Eventually the 14nm Broadwell design will run throughout a range of systems, from PCs to servers, as more of the chip family is rolled out into 2015. "It's going to cover, eventually, top to bottom," according to Natarajan.
The new SoC will feature the second generation of Intel's Tri-Gate transistor architecture, a three-dimensional design first introduced in 2011 that is aimed at improving the chip's performance while keeping a lid on power consumption. It's Intel's version of the FinFET 3D transistor design that other chip makers, including Taiwan Semiconductor Manufacturing Corp. (TSMC), Globalfoundries and Samsung, are working on.
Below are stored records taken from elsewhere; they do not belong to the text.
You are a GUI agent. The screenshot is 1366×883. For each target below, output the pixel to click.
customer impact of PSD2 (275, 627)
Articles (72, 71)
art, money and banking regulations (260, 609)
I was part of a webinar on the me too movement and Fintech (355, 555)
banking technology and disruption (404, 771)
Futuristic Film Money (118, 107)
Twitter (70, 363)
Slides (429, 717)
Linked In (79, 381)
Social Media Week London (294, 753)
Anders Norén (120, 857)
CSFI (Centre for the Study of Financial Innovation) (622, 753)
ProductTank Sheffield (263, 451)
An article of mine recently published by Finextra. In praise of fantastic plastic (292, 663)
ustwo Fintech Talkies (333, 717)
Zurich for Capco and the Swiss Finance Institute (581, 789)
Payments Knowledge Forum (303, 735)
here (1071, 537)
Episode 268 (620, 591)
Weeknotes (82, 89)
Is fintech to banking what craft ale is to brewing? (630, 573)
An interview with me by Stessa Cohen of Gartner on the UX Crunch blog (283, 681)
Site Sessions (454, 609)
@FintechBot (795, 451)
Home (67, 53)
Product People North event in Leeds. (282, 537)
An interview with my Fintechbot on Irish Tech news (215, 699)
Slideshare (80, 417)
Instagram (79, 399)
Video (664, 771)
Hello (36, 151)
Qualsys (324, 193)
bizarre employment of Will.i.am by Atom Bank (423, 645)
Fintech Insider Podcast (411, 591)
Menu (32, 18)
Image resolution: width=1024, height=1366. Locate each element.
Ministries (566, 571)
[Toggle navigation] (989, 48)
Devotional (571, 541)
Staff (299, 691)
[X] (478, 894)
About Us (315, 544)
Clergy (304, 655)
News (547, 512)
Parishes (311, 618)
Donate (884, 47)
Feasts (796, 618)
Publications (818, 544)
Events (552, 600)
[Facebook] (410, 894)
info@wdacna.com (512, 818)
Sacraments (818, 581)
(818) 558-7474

Natarajan said that while those other companies are still working to get their first-generation technology completed, Intel is about to launch its second-generation Tri-Gate architecture.
In the latest Tri-Gate technology, Intel reduced the distance between the elements, while also making the "fins" on the architecture thinner and taller than those in the 22nm Haswell chips, reducing the number of fins needed. This helped improve the density and lower the power of Broadwell.
The combination of the 14nm design and new Tri-Gate technology means greater SRAM (static random access memory), and the new transistors offer greater performance and less power leakage than previous generations, Natarajan said. The 14nm architecture also is helping reduce the cost-per-transistor, which he said is "a key trend for Moore's Law."
Getting Broadwell to meet the challenge of fanless designs—with thickness of 8mm to 10mm and a 10.1-inch display—required developing an SoC that consume 3 to 5 watts of power. Through optimizations in the 14nm design—in such areas as capacitance, minimum operating voltage and low-voltage transistor performance—Intel was able to deliver twice the power reduction than simply reducing the scale of the chip would bring.
In addition, the second generation of Intel's Fully Integrated Voltage Regulator (FIVR) and the movement of the 3DL Modules from the SoC's package substrate to underneath the die improved power delivery in the chip, while Intel also brought enhanced power management features—including enhanced Turbo Boost—improved energy efficiency and performance, according to Jourdan.
In the Converged Core, some of the improvements over Haswell include a larger out-of-order scheduler, a faster floating-point multiplier, faster virtualization round trips and performance features that were designed with a performance to power ratio of 2:1, all of which add up to greater performance and improved energy efficiency.